▶ **What you are asked to do**:
Once the line holding "The width and height of the screenshot is (1568, 543)." is found in the listing below, write it out and each later line exactly, up to and including the one holding "Click the Applicant".

▶ **Provided data**:
•••
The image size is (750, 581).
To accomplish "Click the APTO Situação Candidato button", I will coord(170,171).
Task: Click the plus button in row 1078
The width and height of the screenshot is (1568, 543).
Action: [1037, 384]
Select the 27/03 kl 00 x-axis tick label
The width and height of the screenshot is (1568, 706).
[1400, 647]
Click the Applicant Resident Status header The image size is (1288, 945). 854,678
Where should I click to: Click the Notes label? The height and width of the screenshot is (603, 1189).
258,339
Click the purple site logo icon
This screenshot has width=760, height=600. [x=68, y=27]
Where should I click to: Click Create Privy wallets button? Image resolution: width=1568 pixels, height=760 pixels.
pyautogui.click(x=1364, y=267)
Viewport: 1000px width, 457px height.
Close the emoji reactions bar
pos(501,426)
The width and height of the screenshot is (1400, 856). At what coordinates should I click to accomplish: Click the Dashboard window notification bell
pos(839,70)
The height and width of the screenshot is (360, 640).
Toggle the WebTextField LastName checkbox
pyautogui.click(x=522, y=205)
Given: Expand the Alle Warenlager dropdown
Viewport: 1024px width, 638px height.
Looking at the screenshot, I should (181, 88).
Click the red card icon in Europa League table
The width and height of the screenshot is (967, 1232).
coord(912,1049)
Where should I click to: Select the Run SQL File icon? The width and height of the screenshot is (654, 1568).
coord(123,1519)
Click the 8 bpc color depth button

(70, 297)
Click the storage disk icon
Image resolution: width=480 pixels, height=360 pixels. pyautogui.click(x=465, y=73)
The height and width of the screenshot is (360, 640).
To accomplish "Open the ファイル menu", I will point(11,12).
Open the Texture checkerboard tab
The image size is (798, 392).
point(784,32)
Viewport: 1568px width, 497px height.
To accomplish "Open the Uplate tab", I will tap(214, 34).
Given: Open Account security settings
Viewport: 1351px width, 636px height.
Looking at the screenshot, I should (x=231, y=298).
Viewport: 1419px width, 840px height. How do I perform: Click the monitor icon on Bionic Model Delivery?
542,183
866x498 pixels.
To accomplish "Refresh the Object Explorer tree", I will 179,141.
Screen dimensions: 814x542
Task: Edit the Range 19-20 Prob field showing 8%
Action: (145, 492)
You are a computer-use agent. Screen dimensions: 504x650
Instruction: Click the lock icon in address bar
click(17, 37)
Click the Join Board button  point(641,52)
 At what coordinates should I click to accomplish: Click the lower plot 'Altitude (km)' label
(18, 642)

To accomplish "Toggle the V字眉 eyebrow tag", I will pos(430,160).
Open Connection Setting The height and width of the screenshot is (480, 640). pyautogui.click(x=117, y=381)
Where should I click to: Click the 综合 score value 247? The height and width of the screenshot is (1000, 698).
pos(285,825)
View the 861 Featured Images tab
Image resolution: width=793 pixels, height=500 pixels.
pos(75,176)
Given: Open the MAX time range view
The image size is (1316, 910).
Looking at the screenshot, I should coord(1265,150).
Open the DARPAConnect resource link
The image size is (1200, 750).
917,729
•••
▶ **Completed exercise**:
The width and height of the screenshot is (1568, 543).
Action: [1037, 384]
Select the 27/03 kl 00 x-axis tick label
The width and height of the screenshot is (1568, 706).
[1400, 647]
Click the Applicant Resident Status header The image size is (1288, 945). 854,678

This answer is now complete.